Kabbalah is an aspect of Jewish mysticism. It consists of a large body of speculation on the nature of divinity, the creation, the origin and fate of the soul, and the role of human beings. It consists also of meditative, devotional, mystical and magical practices which were taught only to a select few and for this reason Kabbalah is regarded as an esoteric offshoot of Judaism. Some aspects of Kabbalah have been studied and used by non-Jews for several hundred years.

How old is Kabbalah?

No-one knows. The earliest documents which are generally acknowledged as being Kabbalistic come from the 1st. Century C.E., but there is a suspicion that the Biblical phenomenon of prophecy may have been grounded in a much older oral tradition which was a precursor to the earliest recognisable forms of Kabbalah. Some believe the tradition goes back as far as Melchizedek. There are moderately plausible arguments that Pythagoras received his learning from Hebrew sources. There is a substantial literature of Jewish mysticism dating from the period 100AD - 1000AD which is not strictly Kabbalistic in the modern sense, but which was available as source material to medieval Kabbalists.

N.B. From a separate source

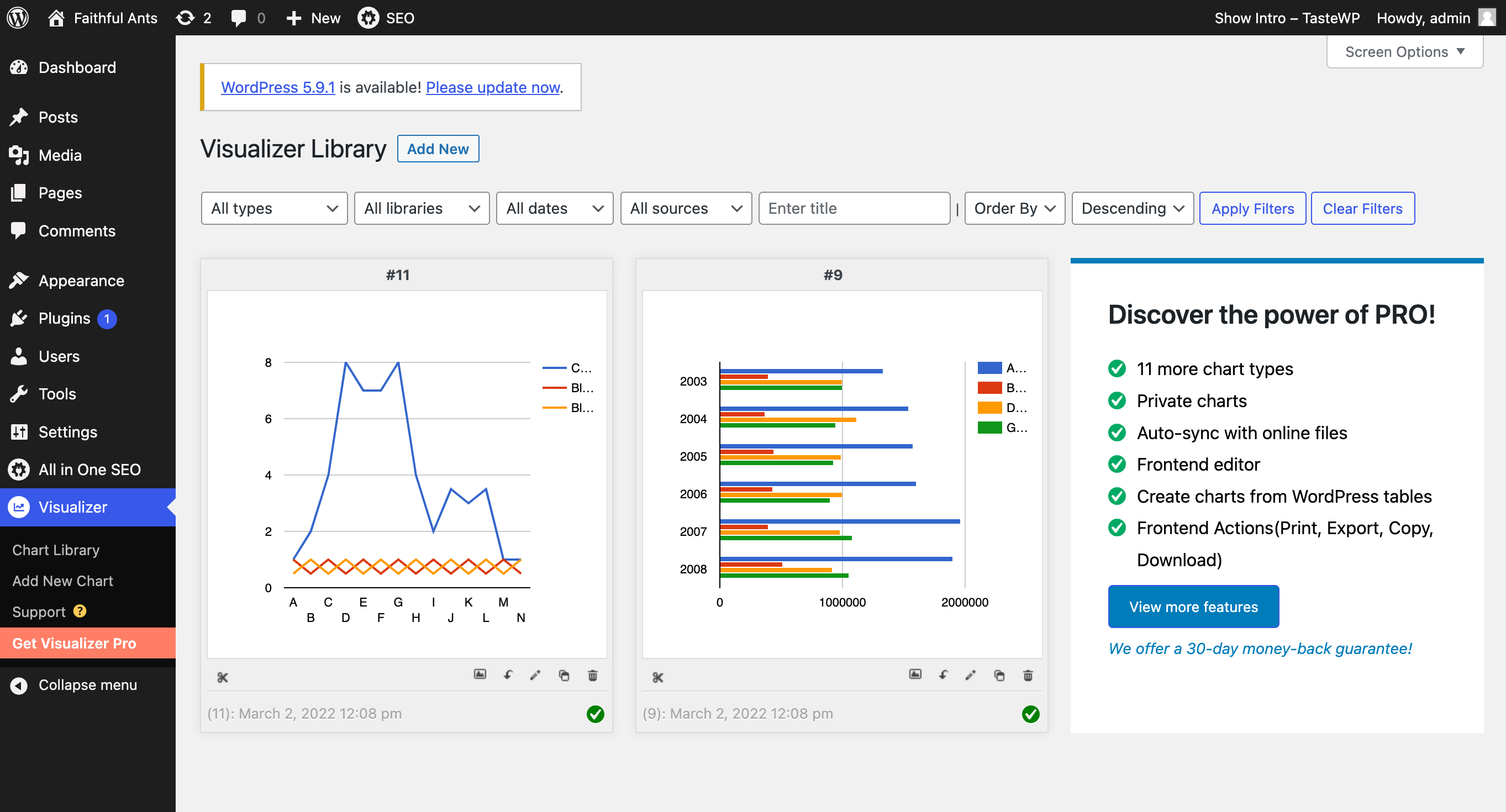Click the Enter title search field

pyautogui.click(x=854, y=209)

On the basis of a detailed examination of texts, and a study of the development of a specialist vocabulary and a distinct body of ideas, Scholem has concluded that the origins of Kabbalah can be traced to 12th. century Provence. The origin of the word "Kabbalah" as a label for a tradition which is definitely recognisable as Kabbalah is attributed to Isaac the Blind (c. 1160-1236 C.E.), who is also credited with being the originator of the idea of sephirothic emanation.

Prior to this (and after) a wide variety of terms were used for those who studied the tradition: "masters of mystery", "men of belief", "masters of knowledge", "those who know", "those who know grace", "children of faith", "children of the king's palace", "those who know wisdom", "those who reap the field", "those who have entered and left".